Regexp Query - How to detect the beginning and the finish of a string?

Hello,
The documentation says :
If you want the regexp pattern to start at the beginning of the string or finish at the end of the string, then you have to anchor it specifically, using ^ to indicate the beginning or $ to indicate the end.
But if we put for example this document

PUT test50/_doc/1 
{
  "request": "test"
}

and then lauch a query with this regexp :

GET test50/_search
{
  "query": {
    "regexp": {
      "request.keyword": "(.* |^)test( .*|$)"
    }
  }
}

the object is to find the word in the beggining, middle, or the finish of the string.
This request dosen't match the document.

Note that you don't need to use both the code format icon and the citation icon. Code format is perfect.

I can't answer on regex as I have hard time to write regex myself.
But are you aware that this is a very very slow method to find a substring in a text?

If this is something you intend to run on a small dataset or only once, then that could be ok, otherwise I'd suggest to use a ngram analyzer at index time instead and then use a Term query.

Thank you for your reply.
The code format dosen't work. it only worked when activating quote & code format.
Well, the dataset is large, and I have a big set of regexes that I should apply to the dataset.
But my problem is, how can we detect the beginning and the finish of a string normally, like a perl regex with ^ and $ .

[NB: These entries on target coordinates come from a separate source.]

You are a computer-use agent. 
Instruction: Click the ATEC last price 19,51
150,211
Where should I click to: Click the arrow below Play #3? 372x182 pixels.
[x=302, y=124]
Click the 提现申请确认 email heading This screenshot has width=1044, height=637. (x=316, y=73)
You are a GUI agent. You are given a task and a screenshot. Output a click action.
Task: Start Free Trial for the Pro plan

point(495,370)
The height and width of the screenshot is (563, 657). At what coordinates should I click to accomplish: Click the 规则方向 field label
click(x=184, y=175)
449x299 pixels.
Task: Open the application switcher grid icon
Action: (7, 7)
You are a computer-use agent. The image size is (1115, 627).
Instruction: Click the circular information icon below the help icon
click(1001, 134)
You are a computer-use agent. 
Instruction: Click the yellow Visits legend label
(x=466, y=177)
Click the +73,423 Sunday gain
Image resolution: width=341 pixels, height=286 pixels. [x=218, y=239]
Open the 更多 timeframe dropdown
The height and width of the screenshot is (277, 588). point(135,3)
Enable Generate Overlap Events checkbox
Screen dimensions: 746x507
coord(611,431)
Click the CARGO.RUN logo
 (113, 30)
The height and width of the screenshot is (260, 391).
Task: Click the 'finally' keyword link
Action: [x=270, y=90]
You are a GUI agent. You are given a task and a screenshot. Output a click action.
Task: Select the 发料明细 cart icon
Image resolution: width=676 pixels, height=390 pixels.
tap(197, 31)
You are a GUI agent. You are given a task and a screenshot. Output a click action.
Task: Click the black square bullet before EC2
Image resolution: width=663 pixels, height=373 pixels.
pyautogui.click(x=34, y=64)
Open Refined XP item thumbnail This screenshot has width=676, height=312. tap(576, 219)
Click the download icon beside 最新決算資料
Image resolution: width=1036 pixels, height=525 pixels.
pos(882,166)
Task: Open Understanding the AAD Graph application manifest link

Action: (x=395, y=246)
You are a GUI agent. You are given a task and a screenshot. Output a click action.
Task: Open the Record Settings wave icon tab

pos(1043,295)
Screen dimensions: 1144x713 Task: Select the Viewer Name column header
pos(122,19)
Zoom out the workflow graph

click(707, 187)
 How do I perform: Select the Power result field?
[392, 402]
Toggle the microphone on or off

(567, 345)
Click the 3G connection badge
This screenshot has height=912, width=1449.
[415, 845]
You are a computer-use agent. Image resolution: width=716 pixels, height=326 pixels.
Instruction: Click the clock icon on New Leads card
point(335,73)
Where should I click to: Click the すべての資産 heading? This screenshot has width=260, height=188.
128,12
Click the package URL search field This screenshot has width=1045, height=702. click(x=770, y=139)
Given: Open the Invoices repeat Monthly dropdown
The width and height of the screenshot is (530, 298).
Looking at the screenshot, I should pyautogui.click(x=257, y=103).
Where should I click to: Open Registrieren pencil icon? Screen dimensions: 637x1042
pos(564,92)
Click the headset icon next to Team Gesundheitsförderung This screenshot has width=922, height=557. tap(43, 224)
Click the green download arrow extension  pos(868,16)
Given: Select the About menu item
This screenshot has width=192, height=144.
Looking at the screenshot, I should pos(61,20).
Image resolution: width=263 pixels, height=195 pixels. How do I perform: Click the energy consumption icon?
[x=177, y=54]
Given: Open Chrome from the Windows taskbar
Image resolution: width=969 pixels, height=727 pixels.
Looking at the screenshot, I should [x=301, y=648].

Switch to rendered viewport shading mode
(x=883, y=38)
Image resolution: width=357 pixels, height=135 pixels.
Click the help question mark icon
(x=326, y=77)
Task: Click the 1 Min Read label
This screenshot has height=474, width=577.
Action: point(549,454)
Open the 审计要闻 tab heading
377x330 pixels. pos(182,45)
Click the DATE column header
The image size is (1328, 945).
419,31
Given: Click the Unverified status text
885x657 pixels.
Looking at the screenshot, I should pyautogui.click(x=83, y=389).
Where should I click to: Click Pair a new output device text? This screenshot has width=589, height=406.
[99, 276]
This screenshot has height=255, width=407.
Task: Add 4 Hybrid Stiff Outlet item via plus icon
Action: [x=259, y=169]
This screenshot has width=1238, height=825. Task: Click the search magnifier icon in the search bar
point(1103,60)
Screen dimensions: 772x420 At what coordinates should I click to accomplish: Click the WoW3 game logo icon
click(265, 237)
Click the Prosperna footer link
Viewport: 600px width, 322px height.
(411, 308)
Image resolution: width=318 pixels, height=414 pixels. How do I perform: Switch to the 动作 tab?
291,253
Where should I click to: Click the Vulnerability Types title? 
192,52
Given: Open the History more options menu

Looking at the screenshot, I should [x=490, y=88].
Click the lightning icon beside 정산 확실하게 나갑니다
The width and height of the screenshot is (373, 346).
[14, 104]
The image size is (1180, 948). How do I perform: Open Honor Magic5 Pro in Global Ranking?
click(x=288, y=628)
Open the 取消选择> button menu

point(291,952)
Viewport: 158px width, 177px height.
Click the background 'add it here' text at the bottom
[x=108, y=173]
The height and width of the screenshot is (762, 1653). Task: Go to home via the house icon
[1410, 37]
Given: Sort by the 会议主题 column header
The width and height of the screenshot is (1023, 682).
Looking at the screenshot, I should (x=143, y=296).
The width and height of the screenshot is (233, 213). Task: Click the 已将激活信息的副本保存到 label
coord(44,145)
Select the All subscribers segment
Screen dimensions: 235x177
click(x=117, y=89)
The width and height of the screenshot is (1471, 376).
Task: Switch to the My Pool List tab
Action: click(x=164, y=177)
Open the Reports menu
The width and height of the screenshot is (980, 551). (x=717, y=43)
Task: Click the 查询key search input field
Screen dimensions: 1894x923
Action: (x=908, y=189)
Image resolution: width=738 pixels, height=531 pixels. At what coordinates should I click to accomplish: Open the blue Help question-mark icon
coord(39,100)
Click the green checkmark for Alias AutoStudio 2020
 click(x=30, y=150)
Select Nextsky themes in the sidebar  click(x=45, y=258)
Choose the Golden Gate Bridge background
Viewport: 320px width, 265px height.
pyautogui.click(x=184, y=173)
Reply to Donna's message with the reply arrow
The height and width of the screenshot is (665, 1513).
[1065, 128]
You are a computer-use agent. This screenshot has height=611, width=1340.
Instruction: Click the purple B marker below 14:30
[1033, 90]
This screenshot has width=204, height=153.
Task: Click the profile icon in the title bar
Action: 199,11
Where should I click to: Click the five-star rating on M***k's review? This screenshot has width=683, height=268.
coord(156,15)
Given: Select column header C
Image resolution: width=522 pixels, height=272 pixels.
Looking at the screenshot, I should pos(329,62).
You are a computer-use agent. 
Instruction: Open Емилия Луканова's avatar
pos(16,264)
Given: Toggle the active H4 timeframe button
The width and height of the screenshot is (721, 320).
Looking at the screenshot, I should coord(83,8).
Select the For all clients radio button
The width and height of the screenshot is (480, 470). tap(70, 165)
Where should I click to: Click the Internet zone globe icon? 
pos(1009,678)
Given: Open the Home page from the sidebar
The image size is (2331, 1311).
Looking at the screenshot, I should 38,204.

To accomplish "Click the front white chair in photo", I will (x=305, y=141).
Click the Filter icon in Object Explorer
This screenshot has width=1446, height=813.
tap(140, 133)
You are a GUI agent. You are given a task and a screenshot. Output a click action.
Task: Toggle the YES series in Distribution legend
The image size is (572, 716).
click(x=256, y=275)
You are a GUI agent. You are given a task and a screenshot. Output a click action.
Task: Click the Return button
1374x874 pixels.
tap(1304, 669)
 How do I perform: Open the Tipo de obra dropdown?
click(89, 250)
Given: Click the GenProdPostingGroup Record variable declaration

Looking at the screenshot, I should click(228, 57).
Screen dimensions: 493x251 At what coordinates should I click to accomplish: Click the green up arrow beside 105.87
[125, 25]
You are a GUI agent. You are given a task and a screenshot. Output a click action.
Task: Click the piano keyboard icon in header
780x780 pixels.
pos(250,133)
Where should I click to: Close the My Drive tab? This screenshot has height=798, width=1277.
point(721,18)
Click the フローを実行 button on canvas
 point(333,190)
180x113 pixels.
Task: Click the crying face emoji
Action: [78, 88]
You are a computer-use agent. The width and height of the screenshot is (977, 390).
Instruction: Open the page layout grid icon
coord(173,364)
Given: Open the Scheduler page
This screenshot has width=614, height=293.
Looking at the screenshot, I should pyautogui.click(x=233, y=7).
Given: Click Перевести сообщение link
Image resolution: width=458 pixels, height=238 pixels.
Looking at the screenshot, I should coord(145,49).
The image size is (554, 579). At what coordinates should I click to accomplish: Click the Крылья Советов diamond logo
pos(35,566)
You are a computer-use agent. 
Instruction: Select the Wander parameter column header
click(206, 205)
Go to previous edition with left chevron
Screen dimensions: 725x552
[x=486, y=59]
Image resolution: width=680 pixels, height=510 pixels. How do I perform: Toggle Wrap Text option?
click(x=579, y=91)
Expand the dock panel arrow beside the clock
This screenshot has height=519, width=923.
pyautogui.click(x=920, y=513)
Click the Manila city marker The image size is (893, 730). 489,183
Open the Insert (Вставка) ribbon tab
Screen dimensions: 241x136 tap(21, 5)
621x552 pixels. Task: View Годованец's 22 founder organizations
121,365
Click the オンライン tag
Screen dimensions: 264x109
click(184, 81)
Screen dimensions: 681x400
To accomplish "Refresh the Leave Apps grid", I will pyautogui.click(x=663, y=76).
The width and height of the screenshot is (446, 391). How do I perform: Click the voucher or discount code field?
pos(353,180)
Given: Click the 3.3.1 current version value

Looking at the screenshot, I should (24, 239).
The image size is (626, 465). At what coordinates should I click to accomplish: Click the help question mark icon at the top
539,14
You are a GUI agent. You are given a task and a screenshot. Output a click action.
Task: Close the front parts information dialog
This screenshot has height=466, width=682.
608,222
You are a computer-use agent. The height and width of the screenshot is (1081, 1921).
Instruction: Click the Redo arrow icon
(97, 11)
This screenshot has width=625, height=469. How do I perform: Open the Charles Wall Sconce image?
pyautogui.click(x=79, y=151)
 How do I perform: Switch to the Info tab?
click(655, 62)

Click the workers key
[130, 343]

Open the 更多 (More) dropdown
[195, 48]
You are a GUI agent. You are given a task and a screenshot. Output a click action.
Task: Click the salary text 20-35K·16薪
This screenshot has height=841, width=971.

It's because you did not add a blank line after:

But if we put for example this document

And before

and then lauch a query with this regexp

Back to the questions:

Well, the dataset is large

So you will run into performance troubles. But if this is ok for you, then do it.

But my problem is, how can we detect the beginning and the finish of a string normally, like a perl regex with ^ and $ .

As I said, I don't know as I'm not a regex expert. Someone else might help.

This topic was automatically closed 28 days after the last reply. New replies are no longer allowed.